Is Singular Value Decomposition (SVD) a linear function?

Question

I know SVD is a linear algebra topic, but i've seen multiple times in different articles that SVD is a nonlinear function. So i don't know what to think..

Answer 1

In higher mathematics, a function is said to be linear if $f(x+y)=f(x)+f(y)$. The process of SVD decomposition can be seen as a function, which we will call $S$, which take in a matrix and returns three matrices: $S(A)=(U,\Sigma,V)$. The three matrices that are returned have the property that $A=U\Sigma V^T$. However, given two matrices of the same size, say $A$ and $B$, $S(A+B)\neq S(A)+S(B)$. In other words, the $U$ in the SVD decomposition for $A+B$ is not equal to the $U$ in the SVD decomposition for $A$ plus the $U$ in the SVD decomposition for $B$. The same is true for the $\Sigma$ and the $V$.

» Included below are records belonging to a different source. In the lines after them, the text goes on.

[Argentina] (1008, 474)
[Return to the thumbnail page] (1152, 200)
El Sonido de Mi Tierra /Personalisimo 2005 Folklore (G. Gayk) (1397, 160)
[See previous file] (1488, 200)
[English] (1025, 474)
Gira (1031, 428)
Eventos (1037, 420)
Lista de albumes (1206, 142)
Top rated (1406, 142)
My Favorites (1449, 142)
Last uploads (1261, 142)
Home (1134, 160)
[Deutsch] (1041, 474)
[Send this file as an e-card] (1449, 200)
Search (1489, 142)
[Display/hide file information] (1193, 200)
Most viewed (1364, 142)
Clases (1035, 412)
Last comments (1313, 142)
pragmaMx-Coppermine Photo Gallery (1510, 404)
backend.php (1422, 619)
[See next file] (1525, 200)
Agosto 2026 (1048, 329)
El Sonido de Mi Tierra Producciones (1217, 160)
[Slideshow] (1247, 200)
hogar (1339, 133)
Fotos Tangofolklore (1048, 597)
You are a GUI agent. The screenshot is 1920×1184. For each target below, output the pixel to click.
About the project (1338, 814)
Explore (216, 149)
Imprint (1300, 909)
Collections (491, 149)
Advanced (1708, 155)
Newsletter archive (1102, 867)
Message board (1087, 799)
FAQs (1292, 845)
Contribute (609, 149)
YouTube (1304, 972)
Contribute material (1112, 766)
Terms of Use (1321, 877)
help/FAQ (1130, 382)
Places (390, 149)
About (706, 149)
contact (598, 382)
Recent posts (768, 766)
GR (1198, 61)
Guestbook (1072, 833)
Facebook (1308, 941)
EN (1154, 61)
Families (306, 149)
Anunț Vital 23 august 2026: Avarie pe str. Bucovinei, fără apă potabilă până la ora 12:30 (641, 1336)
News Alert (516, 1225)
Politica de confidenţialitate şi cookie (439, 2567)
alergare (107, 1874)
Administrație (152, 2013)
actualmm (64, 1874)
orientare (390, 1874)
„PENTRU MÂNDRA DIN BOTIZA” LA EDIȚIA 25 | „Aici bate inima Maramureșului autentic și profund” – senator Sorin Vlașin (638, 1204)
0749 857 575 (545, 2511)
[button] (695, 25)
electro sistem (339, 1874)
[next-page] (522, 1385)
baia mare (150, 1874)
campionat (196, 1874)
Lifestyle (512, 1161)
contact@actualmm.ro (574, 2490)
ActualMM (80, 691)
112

Linear algebra has the moniker "linear" because all linear functions that act on vectors of finite dimension can be represented by matrices, and all matrices represent linear functions acting on vectors. However, certain aspects of linear algebra are nonlinear. For example, the function that accepts a matrix and returns its square: $f(A)=A^2$ is nonlinear because $(A+B)^2\neq A^2+B^2$ in general. So SVD is a linear algebra topic because it involves breaking up a single linear action into three simpler linear actions, but the function that takes each matrix to its decomposition is nonlinear.